17. The security system according to claim 16 , wherein
the suspicion level is determined in accordance with a length of an action time of the suspicious action.
18. The security system according to claim 16 , wherein the one or more processors are further configured to execute the instructions to:
record the suspicious action; and
output the recorded suspicious action.
19. A security method comprising:
acquiring input image information on an image taken of a person in a store;
track an action of a hand of the person based on the input image information;
detecting a suspicious action based on the tracked action of the hand, the suspicious action corresponding to any of suspicious action patterns stored in a suspicious action information database;
setting a suspicion level of the person to a first level based on a detected suspicious action;
acquiring an in-store image;
detecting the situation in the store based on the in-store image;
determining, based on the detection result of the situation in the store, whether or not the situation in the store corresponds to at least one of being congested and sparsely populated;
setting the suspicion level to a second level higher than the first level when the situation in the store corresponds to at least one of being congested and sparsely populated; and
outputting alert information based on the suspicion level.
20. The security method according to claim 19 , wherein
the suspicion level is determined in accordance with a length of an action time of the suspicious action.
21. The security method according to claim 19 , further comprising:
recording the suspicious action; and
outputting the recorded suspicious action.

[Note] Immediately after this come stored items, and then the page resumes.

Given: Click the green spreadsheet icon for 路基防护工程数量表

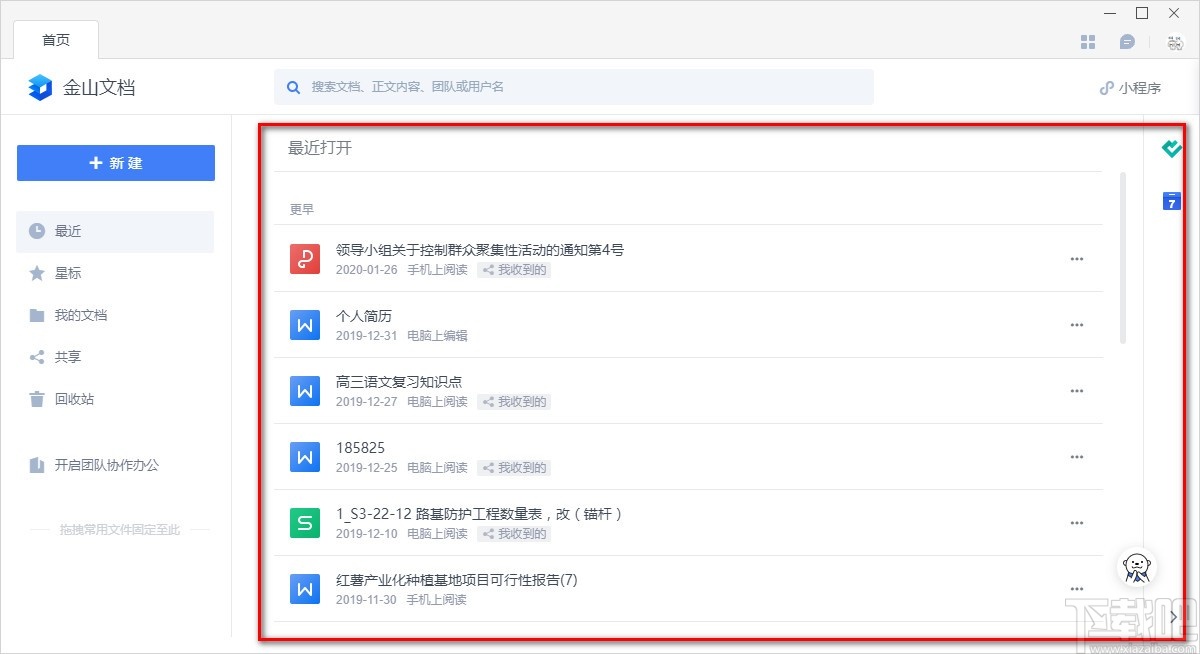Looking at the screenshot, I should pos(304,523).
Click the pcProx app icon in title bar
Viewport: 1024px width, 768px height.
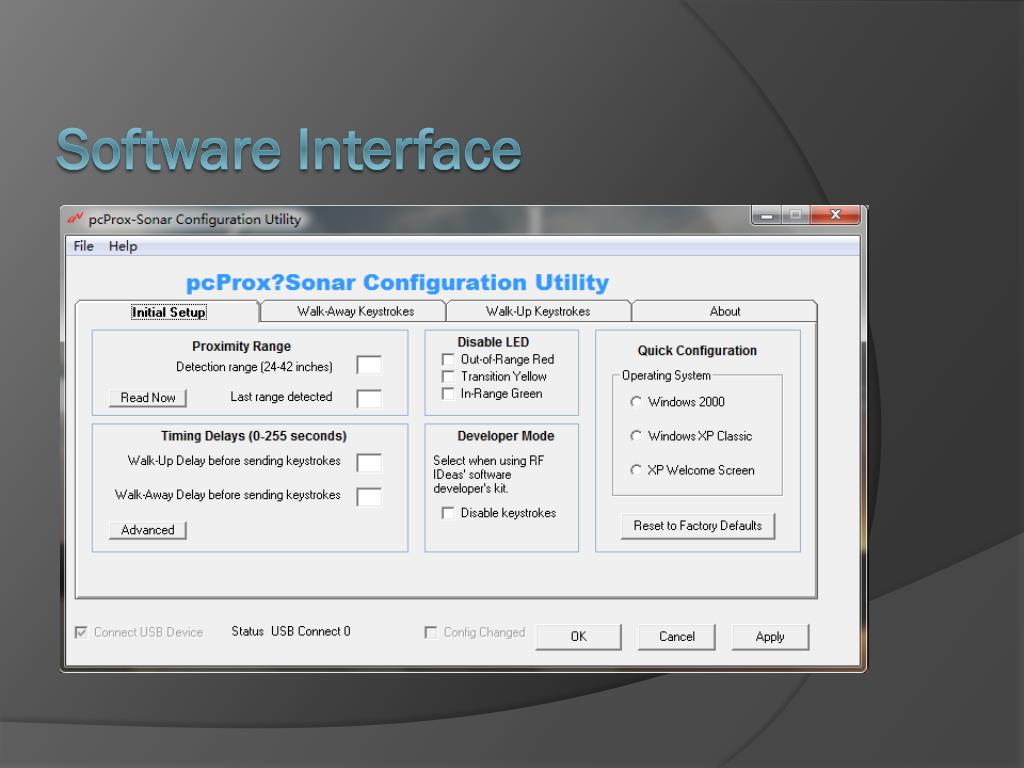tap(75, 219)

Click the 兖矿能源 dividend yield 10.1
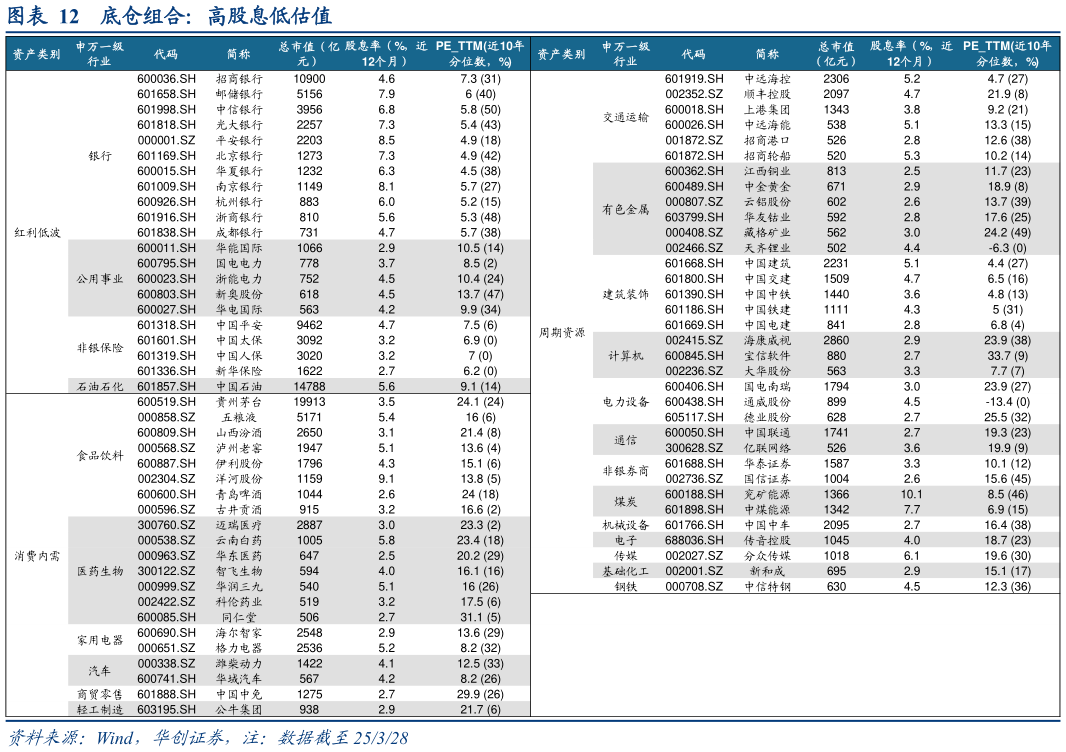(x=911, y=494)
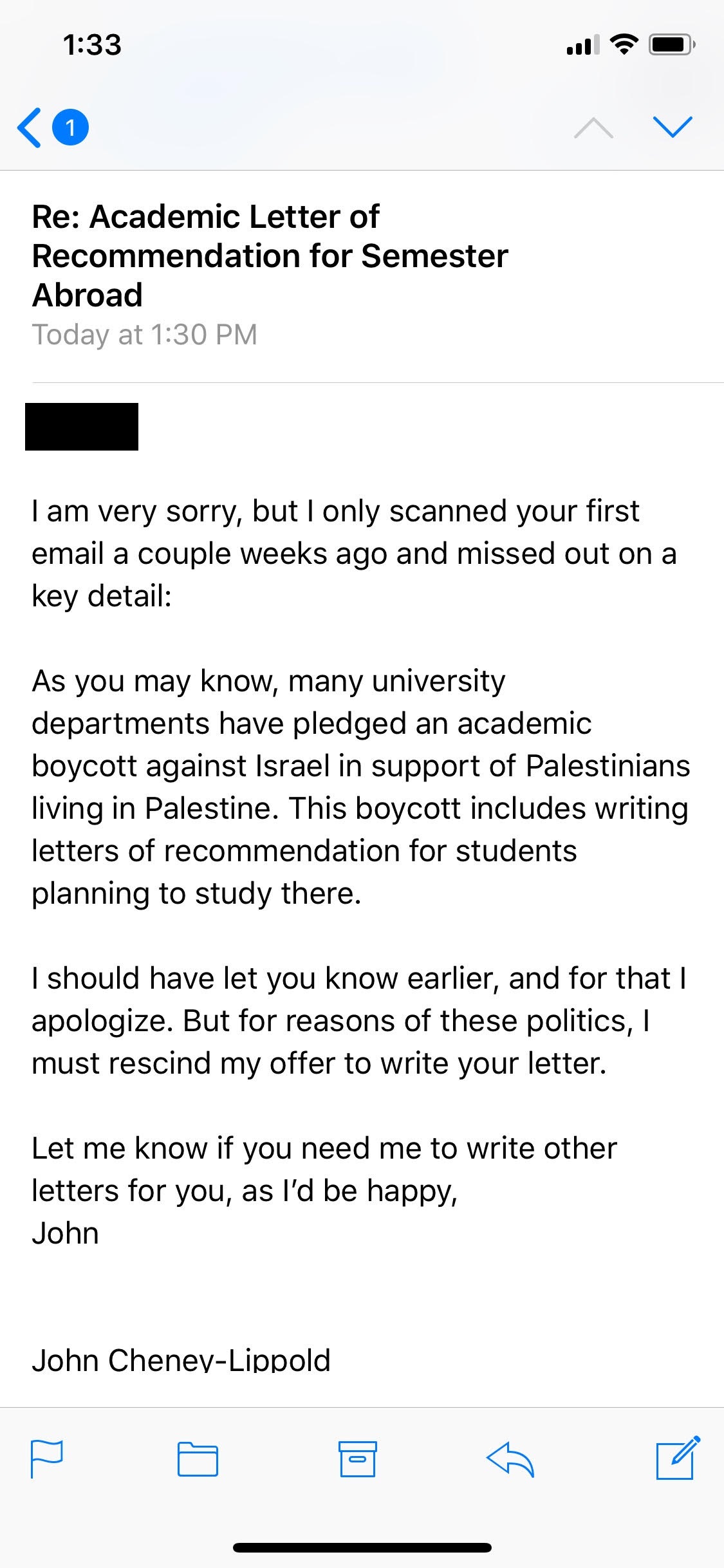Tap the 'Today at 1:30 PM' timestamp

145,335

22. A non-transitory computer readable medium storing a security program causing a computer to perform a security process comprising:
acquiring input image information on an image taken of a person in a store;
track an action of a hand of the person based on the input image information;
detecting a suspicious action based on the tracked action of the hand, the suspicious action corresponding to any of suspicious action patterns stored in a suspicious action information database;
setting a suspicion level of the person to a first level based on a detected suspicious action;
acquiring an in-store image;
detecting the situation in the store based on the in-store image;
determining, based on the detection result of the situation in the store, whether or not the situation in the store corresponds to at least one of being congested and sparsely populated;
setting the suspicion level to a second level higher than the first level when the situation in the store corresponds to at least one of being congested and sparsely populated; and
outputting alert information based on the suspicion level.
23. The non-transitory computer readable medium according to claim 22 , wherein
the suspicion level is determined in accordance with a length of an action time of the suspicious action.
24. The non-transitory computer readable medium according to claim 22 , the security process further comprising:
recording the suspicious action; and
outputting the recorded suspicious action.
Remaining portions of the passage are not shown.